Nanoscale Fluctuations at Solid Surfaces
Physics Today  52, 24 (1999).

On the nanometer scale, a seemingly smooth crystalline surface is not only bumpy, it's also in motion. Tiny mesas and depressions appear and disappear; escarpments range over the surface like waves on a beach. These thermal fluctuations are visible, thanks to advances in imaging techniques, which exploit electrons to divine the nanoscale motions. But although experiments can capture the spatial structure of surface fluctuations with atomic resolution, they lack the temporal resolution to follow the hops of individual atoms. Instead, observations yield a set of parameters that characterize how the surface changes on longer, millisecond timescales. Can these parameters be derived from physical arguments to predict the nanoscopic behavior of surfaces? With so much activity at the atomic level, building a model based on the behavior of individual atoms is too difficult. Moreover, we do not know how all the atomic degrees of freedom couple to the motion of surface features formed by tens to hundreds of atoms.
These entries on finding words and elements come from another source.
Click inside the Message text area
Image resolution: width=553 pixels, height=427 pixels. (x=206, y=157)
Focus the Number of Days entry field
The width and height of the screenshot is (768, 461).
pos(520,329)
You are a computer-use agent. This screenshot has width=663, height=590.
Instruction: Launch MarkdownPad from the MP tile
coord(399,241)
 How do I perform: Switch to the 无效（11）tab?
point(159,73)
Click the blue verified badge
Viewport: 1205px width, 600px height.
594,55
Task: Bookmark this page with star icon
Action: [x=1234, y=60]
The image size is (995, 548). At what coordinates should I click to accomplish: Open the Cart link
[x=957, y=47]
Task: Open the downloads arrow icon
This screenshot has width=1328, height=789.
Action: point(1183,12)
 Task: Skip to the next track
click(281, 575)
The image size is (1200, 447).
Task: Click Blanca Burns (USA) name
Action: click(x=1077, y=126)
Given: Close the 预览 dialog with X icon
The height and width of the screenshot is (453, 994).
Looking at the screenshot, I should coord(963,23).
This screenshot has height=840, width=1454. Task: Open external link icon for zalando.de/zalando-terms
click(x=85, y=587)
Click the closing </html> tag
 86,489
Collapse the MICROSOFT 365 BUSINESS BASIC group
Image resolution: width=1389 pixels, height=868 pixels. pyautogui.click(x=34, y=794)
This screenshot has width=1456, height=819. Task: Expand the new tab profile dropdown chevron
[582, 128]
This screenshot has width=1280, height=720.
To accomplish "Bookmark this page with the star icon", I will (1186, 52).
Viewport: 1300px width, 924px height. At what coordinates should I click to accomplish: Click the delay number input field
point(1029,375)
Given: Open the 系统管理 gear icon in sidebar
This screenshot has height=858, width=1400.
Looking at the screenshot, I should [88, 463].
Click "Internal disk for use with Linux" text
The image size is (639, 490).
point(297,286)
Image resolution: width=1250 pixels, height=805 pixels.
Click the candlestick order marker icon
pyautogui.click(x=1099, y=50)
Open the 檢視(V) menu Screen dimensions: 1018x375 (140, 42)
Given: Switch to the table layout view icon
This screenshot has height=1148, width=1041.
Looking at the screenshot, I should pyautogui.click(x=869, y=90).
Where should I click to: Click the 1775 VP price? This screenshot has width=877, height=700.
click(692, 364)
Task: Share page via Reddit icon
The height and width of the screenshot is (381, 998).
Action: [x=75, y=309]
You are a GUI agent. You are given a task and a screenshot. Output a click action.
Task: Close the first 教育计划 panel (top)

Fortunately, it turns out that a thermodynamic approach - one that treats fluctuations as the larger-scale manifestations of atoms moving in equilibrium - can successfully account for the observed behavior. This approach, which is the subject of this article, has more than academic interest. As devices shrink in size to the nanometer scale, the measurement, characterization, and understanding of how tiny surface features evolve will be crucial in determining the reliability and utility of nanostructures.